● GIVEN INSTRUCTION
Find each row below that contains the string "capacity" with the same capitalization, and copy every such row in full.

Item position entries
----------

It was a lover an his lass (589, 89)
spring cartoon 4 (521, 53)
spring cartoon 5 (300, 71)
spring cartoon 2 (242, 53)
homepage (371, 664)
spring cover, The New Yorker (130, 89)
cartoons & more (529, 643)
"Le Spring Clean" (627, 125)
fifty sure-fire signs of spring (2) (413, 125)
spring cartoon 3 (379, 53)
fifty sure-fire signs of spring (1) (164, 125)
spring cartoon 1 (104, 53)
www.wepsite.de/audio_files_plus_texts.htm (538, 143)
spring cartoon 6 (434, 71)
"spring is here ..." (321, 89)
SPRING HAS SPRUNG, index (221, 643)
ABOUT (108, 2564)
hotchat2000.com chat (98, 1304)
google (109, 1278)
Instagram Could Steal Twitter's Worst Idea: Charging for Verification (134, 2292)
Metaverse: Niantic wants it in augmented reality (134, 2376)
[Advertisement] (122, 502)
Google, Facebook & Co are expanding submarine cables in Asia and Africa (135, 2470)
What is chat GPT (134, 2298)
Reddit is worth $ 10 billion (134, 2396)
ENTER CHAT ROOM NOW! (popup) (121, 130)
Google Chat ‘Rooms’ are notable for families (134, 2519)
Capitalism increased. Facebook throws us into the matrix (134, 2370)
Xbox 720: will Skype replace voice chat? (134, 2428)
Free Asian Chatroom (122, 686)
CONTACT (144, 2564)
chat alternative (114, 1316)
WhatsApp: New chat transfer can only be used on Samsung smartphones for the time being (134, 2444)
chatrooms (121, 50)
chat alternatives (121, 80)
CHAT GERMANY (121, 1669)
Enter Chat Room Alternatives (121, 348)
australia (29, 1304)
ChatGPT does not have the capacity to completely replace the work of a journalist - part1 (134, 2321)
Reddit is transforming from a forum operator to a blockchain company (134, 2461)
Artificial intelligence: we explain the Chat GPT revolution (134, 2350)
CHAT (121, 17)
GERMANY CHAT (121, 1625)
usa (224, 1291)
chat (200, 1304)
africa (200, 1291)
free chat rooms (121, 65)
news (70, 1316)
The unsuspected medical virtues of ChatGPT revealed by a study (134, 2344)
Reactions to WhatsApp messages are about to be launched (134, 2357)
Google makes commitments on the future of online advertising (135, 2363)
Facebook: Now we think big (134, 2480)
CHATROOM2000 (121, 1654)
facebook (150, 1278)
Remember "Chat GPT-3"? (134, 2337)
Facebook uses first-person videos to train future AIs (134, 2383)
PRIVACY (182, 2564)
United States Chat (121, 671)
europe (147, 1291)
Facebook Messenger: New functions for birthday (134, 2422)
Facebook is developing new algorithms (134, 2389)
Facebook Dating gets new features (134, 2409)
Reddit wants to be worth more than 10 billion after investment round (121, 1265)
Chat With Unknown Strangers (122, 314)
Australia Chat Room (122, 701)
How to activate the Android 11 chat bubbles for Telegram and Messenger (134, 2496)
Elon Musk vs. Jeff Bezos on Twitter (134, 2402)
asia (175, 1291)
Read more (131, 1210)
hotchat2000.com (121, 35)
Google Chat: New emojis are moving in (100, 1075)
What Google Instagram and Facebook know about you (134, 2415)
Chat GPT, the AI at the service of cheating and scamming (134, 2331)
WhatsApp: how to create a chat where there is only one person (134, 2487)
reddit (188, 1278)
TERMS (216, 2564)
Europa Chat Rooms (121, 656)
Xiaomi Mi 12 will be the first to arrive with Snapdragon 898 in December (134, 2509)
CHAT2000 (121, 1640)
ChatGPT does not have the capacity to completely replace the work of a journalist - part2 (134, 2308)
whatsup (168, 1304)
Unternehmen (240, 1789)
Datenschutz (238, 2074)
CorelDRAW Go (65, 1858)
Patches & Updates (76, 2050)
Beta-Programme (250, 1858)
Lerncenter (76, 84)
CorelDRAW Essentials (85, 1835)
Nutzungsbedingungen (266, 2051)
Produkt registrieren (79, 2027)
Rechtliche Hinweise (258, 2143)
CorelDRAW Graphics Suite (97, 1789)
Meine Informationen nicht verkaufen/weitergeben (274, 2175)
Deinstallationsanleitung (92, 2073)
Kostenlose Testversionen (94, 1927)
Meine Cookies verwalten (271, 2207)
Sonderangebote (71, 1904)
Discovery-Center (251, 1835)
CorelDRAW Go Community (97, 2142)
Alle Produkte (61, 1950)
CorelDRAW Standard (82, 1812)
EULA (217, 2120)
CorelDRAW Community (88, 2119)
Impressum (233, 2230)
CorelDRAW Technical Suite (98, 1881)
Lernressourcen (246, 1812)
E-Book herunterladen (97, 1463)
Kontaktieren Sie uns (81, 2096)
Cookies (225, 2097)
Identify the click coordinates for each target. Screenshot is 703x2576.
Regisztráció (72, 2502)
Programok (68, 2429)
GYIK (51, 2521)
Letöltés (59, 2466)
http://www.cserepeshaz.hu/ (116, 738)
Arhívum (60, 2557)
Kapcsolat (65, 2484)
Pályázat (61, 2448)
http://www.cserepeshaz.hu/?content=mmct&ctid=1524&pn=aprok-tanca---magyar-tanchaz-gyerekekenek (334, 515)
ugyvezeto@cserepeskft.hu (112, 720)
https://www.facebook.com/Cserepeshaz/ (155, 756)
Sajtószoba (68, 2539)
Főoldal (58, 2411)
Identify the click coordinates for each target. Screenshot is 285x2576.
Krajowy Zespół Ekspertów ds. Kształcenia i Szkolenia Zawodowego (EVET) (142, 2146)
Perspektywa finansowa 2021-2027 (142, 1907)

----------

● EXERCISE SOLUTION
ChatGPT does not have the capacity to completely replace the work of a journalist - part1 (134, 2321)
ChatGPT does not have the capacity to completely replace the work of a journalist - part2 (134, 2308)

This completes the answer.